═══ EXTRAIT DU TEXTE ═══

Délires / Souffle
Bruxelles. Encore un atelier où j’aurai dû commencer par ruser. Où j’aurai dû commencer par nier. Nier la possibilité d’un lieu. Nier le lieu. Cela s’est imposé. Après des jours d’élucubrations inabouties. C’est qu’il n’y a pas de lieu au corps qui n’a pas nom. Ou de lieu qui ne soit de l’étendue de son corps. Ou encore : qu’il n’y ait à ce corps d’autre lieu que celui, imaginaire, du langage, tant qu’il est à portée de corps. Ou d’autre lieu que celui de la pensée. Ca serait à cause de la précédence de la sensation sur le nom, la sensation sans nom. C’est une hypothèse. Bien sûr, j’ai parlé des images aussi. Mais, les images sont une extension du corps. Juste, on n’y pense pas.
Avant l’annonce de tout lieu, il avait fallu poser cela. Un écart du monde.

═══

#### CONSIGNE A:
Dans les enregistrements, recopiez à l'identique les lignes qui vont de celle contenant « This screenshot has width=582, height=981. » jusqu'à celle contenant « pyautogui.click(x=170, y=629) », ces deux lignes comprises. N'incluez pas les images dans votre réponse.

═══ ENREGISTREMENTS FOURNIS ═══

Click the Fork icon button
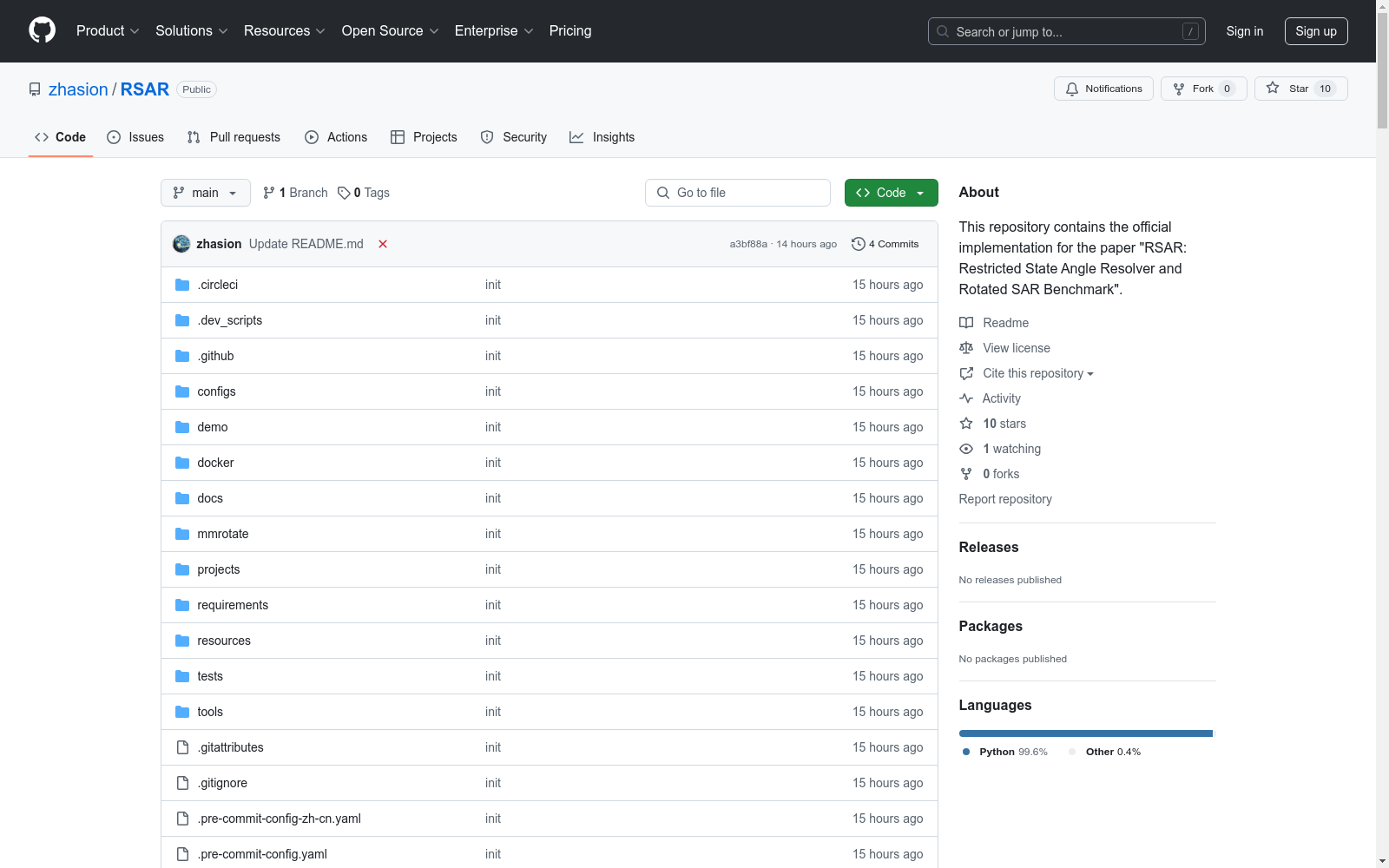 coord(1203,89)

═══
═══ ENREGISTREMENTS FOURNIS ═══

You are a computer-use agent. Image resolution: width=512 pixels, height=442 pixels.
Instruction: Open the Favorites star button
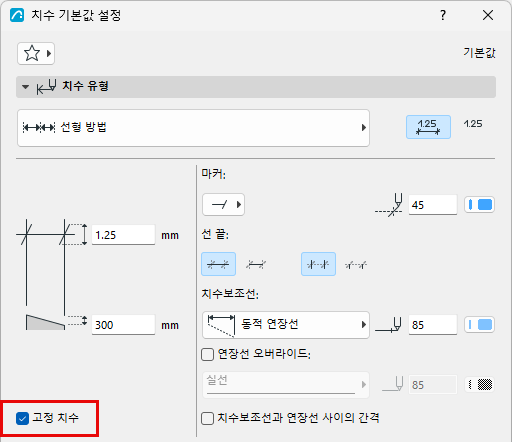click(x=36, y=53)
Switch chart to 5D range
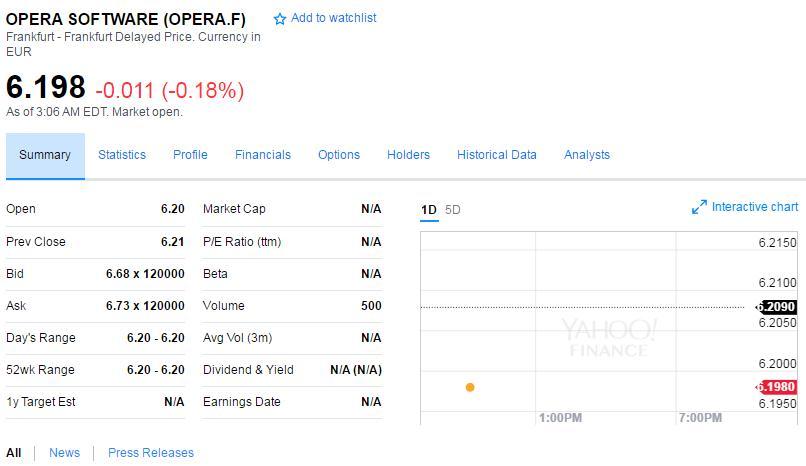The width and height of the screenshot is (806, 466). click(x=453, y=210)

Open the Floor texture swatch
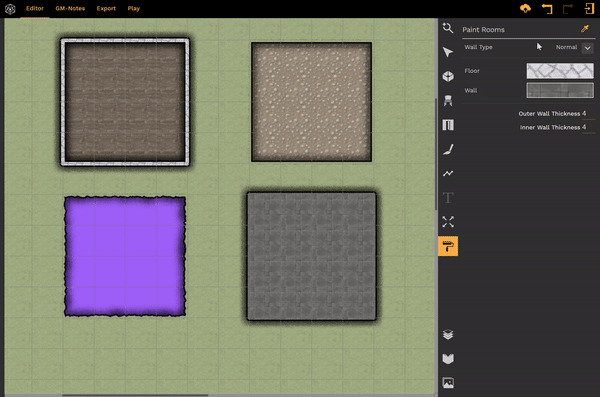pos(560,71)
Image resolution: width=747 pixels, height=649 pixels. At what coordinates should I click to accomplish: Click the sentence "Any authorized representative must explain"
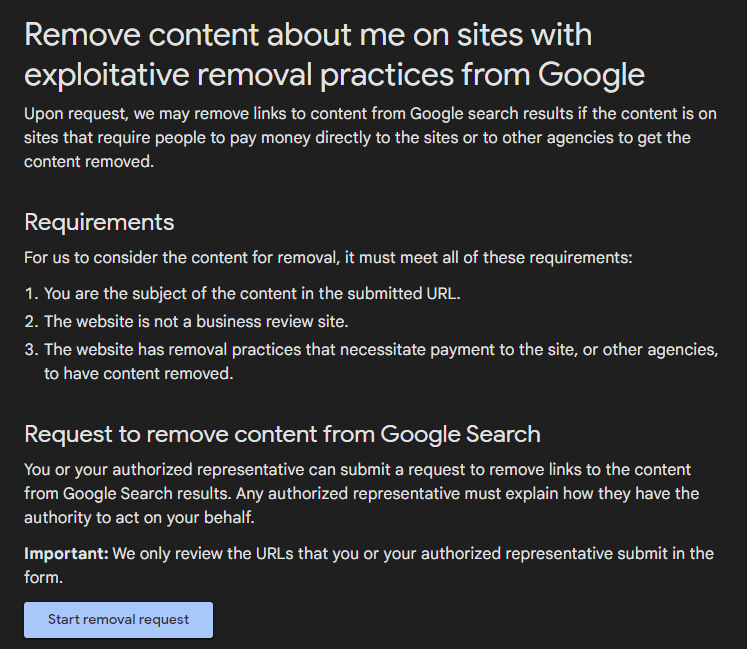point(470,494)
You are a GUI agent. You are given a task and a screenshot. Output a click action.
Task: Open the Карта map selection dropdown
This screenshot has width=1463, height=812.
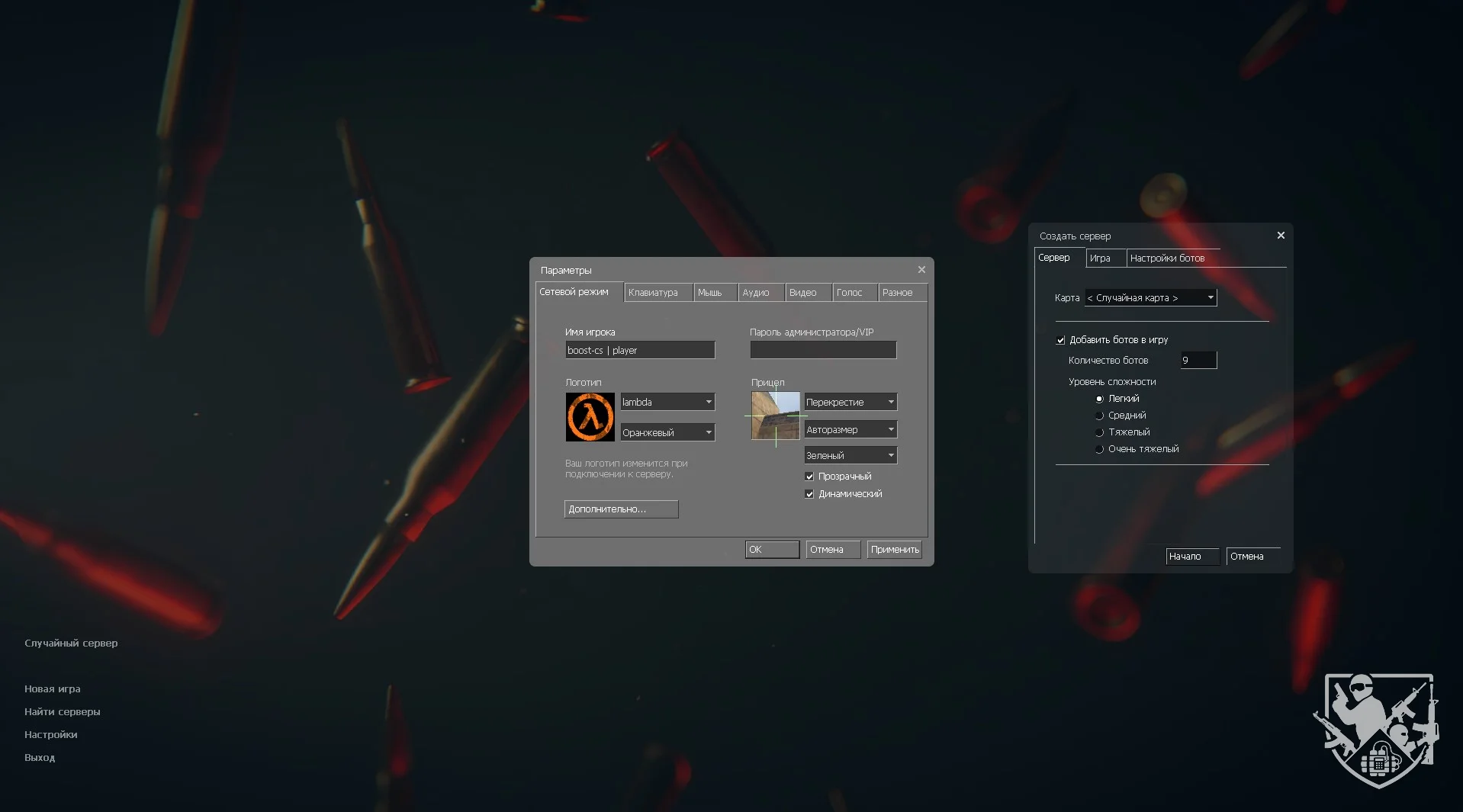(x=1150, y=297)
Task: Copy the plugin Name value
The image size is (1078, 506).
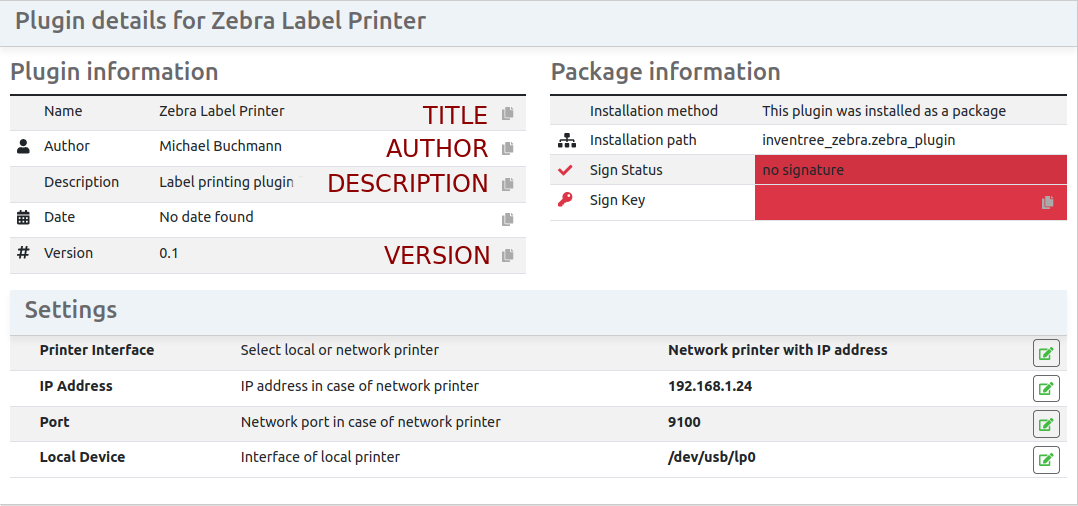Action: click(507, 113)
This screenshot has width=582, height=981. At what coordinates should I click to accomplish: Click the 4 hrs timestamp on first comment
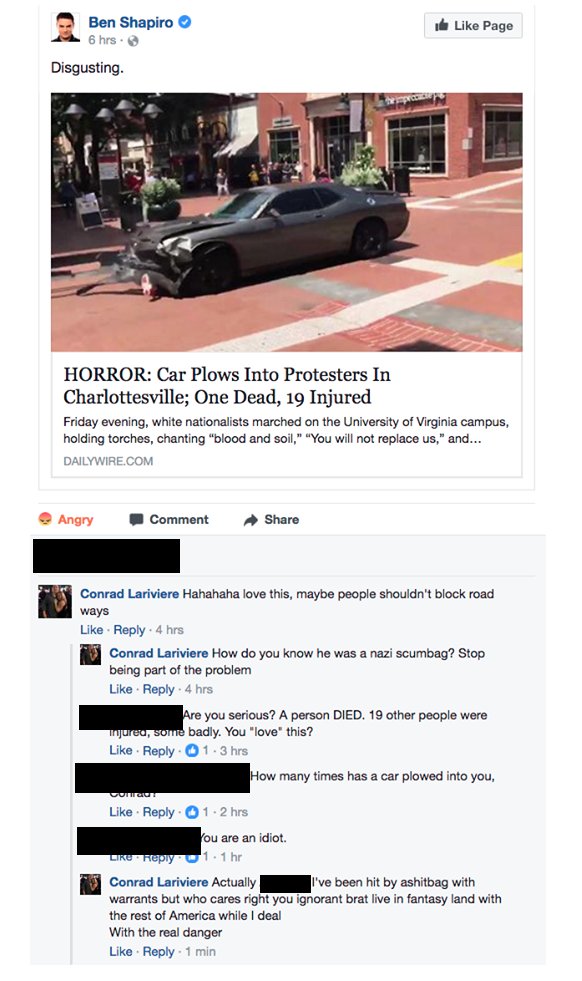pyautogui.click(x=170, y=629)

═══

#### CONSIGNE B:
Relevez toutes les phrases de l'extrait qui commencent par le mot « Ou » (sans accent).

#### CORRIGÉ DÉTAILLÉ A:
This screenshot has width=582, height=981. At what coordinates should I click to accomplish: Click the 4 hrs timestamp on first comment
pyautogui.click(x=170, y=629)

#### CORRIGÉ DÉTAILLÉ B:
- Ou de lieu qui ne soit de l’étendue de son corps.
- Ou encore : qu’il n’y ait à ce corps d’autre lieu que celui, imaginaire, du langage, tant qu’il est à portée de corps.
- Ou d’autre lieu que celui de la pensée.